Just a few short decades later, ice skating clubs for women were popping up all over Europe; Hamburg was hosting races as early as 1885.
|Wimbledon, the world's most prestigious tennis championship, began in 1877 to celebrate the inauguration of the All England Lawn Tennis and Croquet Club (previously the All England Croquet Club). The first Wimbledon women's championship was held in 1884. What was the format of this championship?|
Ladies' singles. The very first female champion at Wimbledon was Maud Watson, one of a pair of tennis-star sisters; Lilian Watson lost to Maud in the final that year. Another early champion, Lottie Dod (whose first victory was in 1887), found herself at a great advantage due to her youth: as a fifteen-year-old, it was socially acceptable for her to wear shorter skirts than her opponents, which gave her greater freedom of motion on the court.
Ladies' doubles and mixed doubles events were introduced to the Wimbledon schedule in 1913.
|The 1890s saw a trend for female racers in the vélodromes of Paris. Hélène Dutrieu, a future aviator, covered a record 39.19 kilometers (24.35 miles) in an hour in 1895. Amélie LeGall, racing as "Lisette," won an 1896 hundred-kilometer (62-mile) race in two hours and forty-one minutes. What type of races were these?|
Bicycle races. The vélodromes were bicycle courses, and played host to many athletic women of the Gilded Age.

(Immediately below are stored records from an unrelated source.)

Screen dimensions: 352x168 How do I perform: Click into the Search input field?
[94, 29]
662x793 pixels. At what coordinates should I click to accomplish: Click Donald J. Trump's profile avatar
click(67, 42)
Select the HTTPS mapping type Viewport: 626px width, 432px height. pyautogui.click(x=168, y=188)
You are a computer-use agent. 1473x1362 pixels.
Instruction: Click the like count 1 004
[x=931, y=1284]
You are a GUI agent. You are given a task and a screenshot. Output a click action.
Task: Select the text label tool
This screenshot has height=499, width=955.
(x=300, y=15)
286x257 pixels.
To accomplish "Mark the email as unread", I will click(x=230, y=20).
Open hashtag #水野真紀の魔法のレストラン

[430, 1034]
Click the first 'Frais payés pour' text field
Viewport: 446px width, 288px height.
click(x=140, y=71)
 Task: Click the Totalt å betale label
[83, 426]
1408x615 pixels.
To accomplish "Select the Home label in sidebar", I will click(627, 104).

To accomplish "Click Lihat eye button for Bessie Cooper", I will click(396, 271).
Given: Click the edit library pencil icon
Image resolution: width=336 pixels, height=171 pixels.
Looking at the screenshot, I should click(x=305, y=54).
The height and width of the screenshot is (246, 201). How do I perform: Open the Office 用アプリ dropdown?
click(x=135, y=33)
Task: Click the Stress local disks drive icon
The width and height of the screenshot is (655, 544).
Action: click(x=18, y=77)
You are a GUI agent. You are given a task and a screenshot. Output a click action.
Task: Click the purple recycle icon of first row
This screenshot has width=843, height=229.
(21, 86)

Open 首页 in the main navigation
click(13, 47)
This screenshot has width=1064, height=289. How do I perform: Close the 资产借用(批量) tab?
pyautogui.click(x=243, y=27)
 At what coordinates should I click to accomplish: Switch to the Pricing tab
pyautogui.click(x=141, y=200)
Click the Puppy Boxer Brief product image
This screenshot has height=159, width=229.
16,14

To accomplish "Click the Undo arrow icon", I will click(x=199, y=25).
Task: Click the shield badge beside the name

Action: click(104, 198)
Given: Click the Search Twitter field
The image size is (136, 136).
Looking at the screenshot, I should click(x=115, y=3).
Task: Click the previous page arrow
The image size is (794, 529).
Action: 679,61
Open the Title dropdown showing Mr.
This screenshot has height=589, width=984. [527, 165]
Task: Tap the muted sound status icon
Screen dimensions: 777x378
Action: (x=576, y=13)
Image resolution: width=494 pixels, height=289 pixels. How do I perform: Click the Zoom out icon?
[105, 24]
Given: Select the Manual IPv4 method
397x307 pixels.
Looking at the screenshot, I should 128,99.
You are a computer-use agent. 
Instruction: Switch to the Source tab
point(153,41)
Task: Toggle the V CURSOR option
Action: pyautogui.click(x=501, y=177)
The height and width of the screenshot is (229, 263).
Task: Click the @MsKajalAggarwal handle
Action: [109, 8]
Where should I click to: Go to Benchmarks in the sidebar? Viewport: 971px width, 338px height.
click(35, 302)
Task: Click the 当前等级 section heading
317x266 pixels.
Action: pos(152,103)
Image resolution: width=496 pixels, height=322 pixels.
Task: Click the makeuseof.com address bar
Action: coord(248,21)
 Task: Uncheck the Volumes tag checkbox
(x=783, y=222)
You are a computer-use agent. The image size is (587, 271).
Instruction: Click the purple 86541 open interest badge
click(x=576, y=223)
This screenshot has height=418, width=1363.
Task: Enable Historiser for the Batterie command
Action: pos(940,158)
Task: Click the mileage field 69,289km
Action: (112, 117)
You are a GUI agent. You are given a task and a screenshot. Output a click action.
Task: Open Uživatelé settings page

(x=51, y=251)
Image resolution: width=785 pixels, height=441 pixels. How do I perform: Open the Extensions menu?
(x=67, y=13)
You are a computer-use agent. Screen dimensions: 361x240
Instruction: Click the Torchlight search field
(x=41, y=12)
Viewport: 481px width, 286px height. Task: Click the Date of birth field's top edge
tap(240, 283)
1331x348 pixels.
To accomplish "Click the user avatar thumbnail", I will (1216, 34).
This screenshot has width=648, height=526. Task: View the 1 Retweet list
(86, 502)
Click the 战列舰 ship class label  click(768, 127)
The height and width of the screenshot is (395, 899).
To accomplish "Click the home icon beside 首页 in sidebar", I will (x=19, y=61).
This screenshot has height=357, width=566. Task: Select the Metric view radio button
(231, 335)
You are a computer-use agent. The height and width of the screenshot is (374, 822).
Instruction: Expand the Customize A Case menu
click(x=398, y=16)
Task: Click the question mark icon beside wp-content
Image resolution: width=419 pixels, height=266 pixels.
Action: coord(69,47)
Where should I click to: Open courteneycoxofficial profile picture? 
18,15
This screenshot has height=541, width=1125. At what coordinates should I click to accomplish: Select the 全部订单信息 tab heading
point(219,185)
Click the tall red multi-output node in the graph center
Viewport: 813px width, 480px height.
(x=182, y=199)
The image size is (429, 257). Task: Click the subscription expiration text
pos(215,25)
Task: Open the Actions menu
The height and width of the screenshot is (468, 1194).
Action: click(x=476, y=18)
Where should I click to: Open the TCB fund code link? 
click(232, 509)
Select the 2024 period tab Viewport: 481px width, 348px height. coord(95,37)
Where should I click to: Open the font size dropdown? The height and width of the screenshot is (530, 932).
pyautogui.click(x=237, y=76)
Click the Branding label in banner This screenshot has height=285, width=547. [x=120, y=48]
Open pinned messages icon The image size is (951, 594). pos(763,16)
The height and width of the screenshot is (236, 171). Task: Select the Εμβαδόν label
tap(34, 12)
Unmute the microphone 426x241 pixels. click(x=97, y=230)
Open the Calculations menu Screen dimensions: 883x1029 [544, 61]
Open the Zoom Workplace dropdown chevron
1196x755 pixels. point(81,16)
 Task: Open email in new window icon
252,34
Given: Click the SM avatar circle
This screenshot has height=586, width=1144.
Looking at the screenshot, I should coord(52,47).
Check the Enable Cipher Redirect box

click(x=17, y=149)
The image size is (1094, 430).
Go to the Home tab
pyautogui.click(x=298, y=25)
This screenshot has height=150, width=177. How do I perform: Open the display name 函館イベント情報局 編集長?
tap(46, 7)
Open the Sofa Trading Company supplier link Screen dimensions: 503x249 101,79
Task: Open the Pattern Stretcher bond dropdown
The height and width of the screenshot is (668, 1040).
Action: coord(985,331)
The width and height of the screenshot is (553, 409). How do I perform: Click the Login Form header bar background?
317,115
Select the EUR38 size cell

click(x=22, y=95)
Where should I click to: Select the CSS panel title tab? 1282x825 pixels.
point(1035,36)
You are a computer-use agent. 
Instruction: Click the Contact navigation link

The impressive Lisette even defeated a male rival in a 25-km (15.5-mi) race (well, with a 4-km or 2.5-mi head start). In the U.K., female cyclists were held in less esteem: a track owner could lose his license for letting them race, and "Cycling" magazine called them "object[s] of ridicule." The vanguard has always been a difficult place to be!
|In 1896, the Olympic tradition was revived as representatives of fourteen countries gathered in Athens to compete. The ancient Olympics had banned women even as spectators. Were there any events for female athletes at the first modern Olympics?|
n. Pierre de Coubertin, father of the Modern Olympics, was adamantly opposed to public sports contests for women: "the spectators who gather for such competitions," he wrote, "don't show up to look at sports." Consequently, no women were allowed to compete in the 1896 Games, although one Athenian woman, Stamata Revithi, did run the men's marathon course the day after their race. (She finished in five and a half hours.)
Luckily for both athletes and fans, Coubertin lost the argument in the planning of subsequent Olympics: women competed in golf and tennis in Paris in 1900, in archery in St. Louis in 1904, and in archery, tennis, and figure skating in London in 1908. The 1896 Olympics were the first and last to exclude women entirely.